03.24.2025 0

Trump Secures Border Overnight As Southwest Land Border Encounters Down To 11,709, Lowest Ever Since 2000

By Robert Romano

Southwest land border encounters dropped to 11,709 in the February, the first full month of President Donald Trump’s tenure in office, according to data gathered by U.S. Customs and Border Protection, the lowest ever on record in data dating all the way back to 2000.

Compared to one year ago, in Feb. 2024 it was 189,913, now it is down to 11,709, a 93.8 percent decrease in border encounters — showing that President Donald Trump’s decision to immediately deploy the U.S. military to the southern border is having the effect that he was hoping to serve as a deterrent and as construction has resumed on the southern border wall that former President Joe Biden left incomplete.

A part of the success is also undoubtedly President Trump’s threatened 25 percent tariff on Mexico — an ultimatum leveled before he even took office — that has resulted in Mexico putting 10,000 of its own troops on the  U.S.-Mexican border as well.

Announcing the dramatic step on Truth Social on Feb. 3, President Trump wrote that Mexico had agreed to send 10,000 troops to the U.S.-Mexican border to assist with stopping illegal immigration and drug trafficking of fentanyl by the cartels, “I just spoke with President Claudia Sheinbaum of Mexico. It was a very friendly conversation wherein she agreed to immediately supply 10,000 Mexican Soldiers on the Border separating Mexico and the United States.
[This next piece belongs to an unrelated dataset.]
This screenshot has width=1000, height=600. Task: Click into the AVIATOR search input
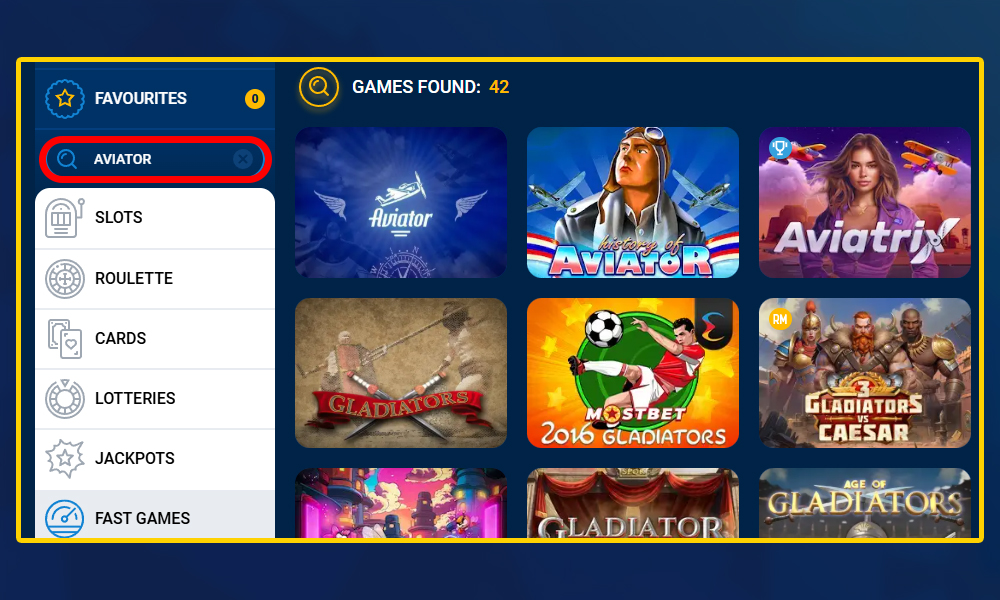[155, 159]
These soldiers will be specifically designated to stop the flow of fentanyl, and illegal migrants into our Country.”

Trump still says there’s more work to be done to keep fentanyl from flowing into the U.S. from both Mexico and Canada, and he paused imposition of the 25 percent tariff on cars from both countries until April but are set to go into effect.

President Trump declared a national border emergency on Jan. 20 under the National Emergencies Act: “THEREFORE, I, DONALD J. TRUMP, President of the United States of America, by the authority vested in me by the Constitution and the laws of the United States of America, including sections 201 and 301 of the National Emergencies Act (50 U.S.C. 1601 et seq.), hereby declare that a national emergency exists at the southern border of the United States…”
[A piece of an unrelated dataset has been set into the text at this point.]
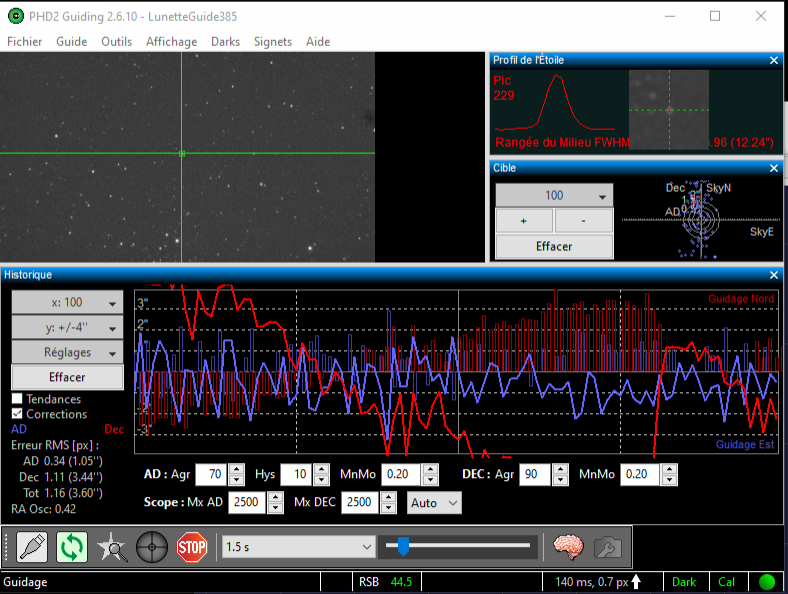
Task: Open the x: 100 scale dropdown
Action: pos(67,302)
And Trump said the national border emergency requires the use of the military under 10 U.S. Code Sec. 12302, “Ready Reserve”: “and that section 12302 of title 10, United States Code, is invoked and made available, according to its terms, to the Secretaries of the military departments concerned, subject to the direction of the Secretary of Defense. To provide additional authority to the Department of Defense to support the Federal Government’s response to the emergency at the southern border, I hereby declare that this emergency requires use of the Armed Forces…”

And, like in 2019, Trump is using the emergency to finish construction of the southern border wall under 50 U.S. Code Sec. 1631 and 10 U.S. Code. Sec. 2808: “and, in accordance with section 301 of the National Emergencies Act (50 U.S.C. 1631), that the construction authority provided in section 2808 of title 10, United States Code, is invoked and made available, according to its terms, to the Secretary of Defense and, at the discretion of the Secretary of Defense, to the Secretaries of the military departments.”
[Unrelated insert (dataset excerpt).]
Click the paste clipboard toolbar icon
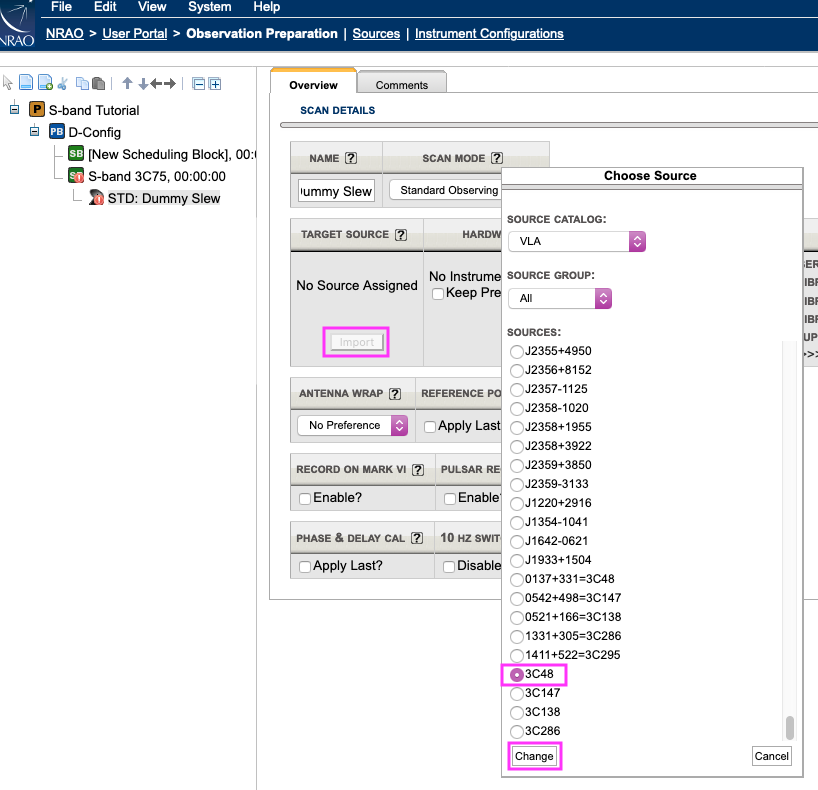coord(98,84)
In addition, President Trump declared Tren de Aragua and other drug cartels as terrorist organizations on Jan. 20 by executive order in accordance with 8 U.S. Code Sec. 1189, “Designation of foreign terrorist organizations.”

And on March 15, Trump issued a proclamation  invoking the 1798 Alien Enemy Act that the international criminal organization Tren de Aragua, supported by Venezuela, is a “hybrid criminal state that is perpetrating an invasion of and predatory incursion into the United States, and which poses a substantial danger to the United States.” The same day, about 250 enemy aliens were expelled to El Salvador for processing.

All this in just two months in office and the results speak for themselves. Mexico is cooperating to a certain extent with the U.S. on securing the border. The U.S. military is on the border. And the numbers are down almost 94 percent from a year ago.

The contrast from the prior administration of former President Joe Biden is simply stunning, combining data from both the United States Border Patrol encounters and the Office of Field Operations inadmissibles by the Office of Immigration Statistics, there were some 10.8 million border encounters all told from January 2021 to November 2024.

The whole time, Biden tried to say that the reason for the border crisis was that Congress had not acted. But just a month into Trump’s second term, Congress has not done anything special, but the number of encounters are rapidly approaching zero. It’s almost as if border security was simply a matter of political will — of which Trump appears to have an ample supply.

Robert Romano is the Executive Director of Americans for Limited Government Foundation.